## Required work
(1) Answer these questions using the file-comparison text:
(a) Which single word does the asker want printed?
(b) According to the explanation of the grep command, what is the -F flag for?
(c) In the comm command, what does -3 suppress?
(2) Retype the part of the file-comparison text starting at "If you want" and ending at "-3 <(sort FILE1) <(sort FILE2)".

## Extract
__________

FILE1:
cat
dog
house
tree
FILE2:
dog
cat
tree
I need to be printed only:
house
$ cat file1
cat
dog
house
tree
$ cat file2
dog
cat
tree
$ grep -vF -f file2 file1
house
The -v
flag only shows non-matches, -f
is for a filename to use as a filter, and -F
is for exact matches (doesn't slow it down with any pattern matching).
If you want just the words, you can sort the files, diff them, then use sed
to filter out diff's symbols:
diff <(sort file1) <(sort file2) | sed -n '/^</s/^< //p'
Using awk
awk 'FNR==NR{arr[$0]=1; next} !($0 in arr)' FILE2 FILE1
First build an associative array with words from FILE2 and than loop over FILE1 and only print those.
Using comm
comm -2 -3 <(sort FILE1) <(sort FILE2)
-2 suppresses lines unique to FILE2 and -3 suppresses lines found in both.
Awk is an option here:
awk 'NR==FNR { arr[$1]="1" } NR != FNR { if (arr[$1] == "") { print $0 } } ' file2 file1
Create an array called arr, using the contents of file2 as indexes. Then with file1, look at each entry and check to see if an entry in the array arr exists. If it doesn't, print.

__________

## Record set
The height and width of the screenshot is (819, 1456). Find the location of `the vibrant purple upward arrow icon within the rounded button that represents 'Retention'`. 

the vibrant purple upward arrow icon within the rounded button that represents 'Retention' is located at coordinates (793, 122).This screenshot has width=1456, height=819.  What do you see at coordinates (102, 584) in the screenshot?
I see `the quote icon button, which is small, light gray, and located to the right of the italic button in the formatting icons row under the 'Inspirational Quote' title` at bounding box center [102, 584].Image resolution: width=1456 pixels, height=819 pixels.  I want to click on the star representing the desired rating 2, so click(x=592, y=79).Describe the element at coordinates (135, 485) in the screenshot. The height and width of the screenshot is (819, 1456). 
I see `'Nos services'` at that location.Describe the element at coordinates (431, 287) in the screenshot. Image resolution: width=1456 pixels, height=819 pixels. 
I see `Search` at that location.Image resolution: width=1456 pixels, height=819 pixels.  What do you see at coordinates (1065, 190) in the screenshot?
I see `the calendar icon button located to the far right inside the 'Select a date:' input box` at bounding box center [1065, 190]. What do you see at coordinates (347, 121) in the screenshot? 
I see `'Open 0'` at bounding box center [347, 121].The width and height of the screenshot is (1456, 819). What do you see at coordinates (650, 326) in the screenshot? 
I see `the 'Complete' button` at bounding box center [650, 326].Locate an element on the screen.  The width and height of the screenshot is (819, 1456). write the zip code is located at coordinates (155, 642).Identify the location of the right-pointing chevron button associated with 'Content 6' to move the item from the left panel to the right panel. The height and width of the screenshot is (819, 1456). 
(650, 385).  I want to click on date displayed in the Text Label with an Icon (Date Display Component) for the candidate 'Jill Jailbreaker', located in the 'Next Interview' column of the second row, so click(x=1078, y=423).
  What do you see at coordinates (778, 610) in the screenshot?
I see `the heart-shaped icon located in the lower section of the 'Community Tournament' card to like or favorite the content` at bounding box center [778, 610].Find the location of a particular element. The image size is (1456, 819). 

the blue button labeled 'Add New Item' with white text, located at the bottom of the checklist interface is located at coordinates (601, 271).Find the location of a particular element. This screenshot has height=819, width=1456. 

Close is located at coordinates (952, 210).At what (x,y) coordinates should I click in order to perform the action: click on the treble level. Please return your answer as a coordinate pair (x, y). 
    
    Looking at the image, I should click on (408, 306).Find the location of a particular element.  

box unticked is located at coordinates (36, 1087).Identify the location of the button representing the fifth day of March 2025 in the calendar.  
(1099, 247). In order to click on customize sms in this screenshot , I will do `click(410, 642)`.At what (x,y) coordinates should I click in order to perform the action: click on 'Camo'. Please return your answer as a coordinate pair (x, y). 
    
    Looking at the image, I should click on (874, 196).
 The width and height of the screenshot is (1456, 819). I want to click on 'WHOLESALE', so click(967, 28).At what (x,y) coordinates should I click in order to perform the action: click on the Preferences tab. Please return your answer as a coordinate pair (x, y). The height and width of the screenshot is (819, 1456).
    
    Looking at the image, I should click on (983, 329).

__________

## Task responses
(1)
(a) house
(b) Exact matches, without slowing it down with any pattern matching.
(c) Lines found in both files.

(2)
If you want just the words, you can sort the files, diff them, then use sed
to filter out diff's symbols:
diff <(sort file1) <(sort file2) | sed -n '/^</s/^< //p'
Using awk
awk 'FNR==NR{arr[$0]=1; next} !($0 in arr)' FILE2 FILE1
First build an associative array with words from FILE2 and than loop over FILE1 and only print those.
Using comm
comm -2 -3 <(sort FILE1) <(sort FILE2)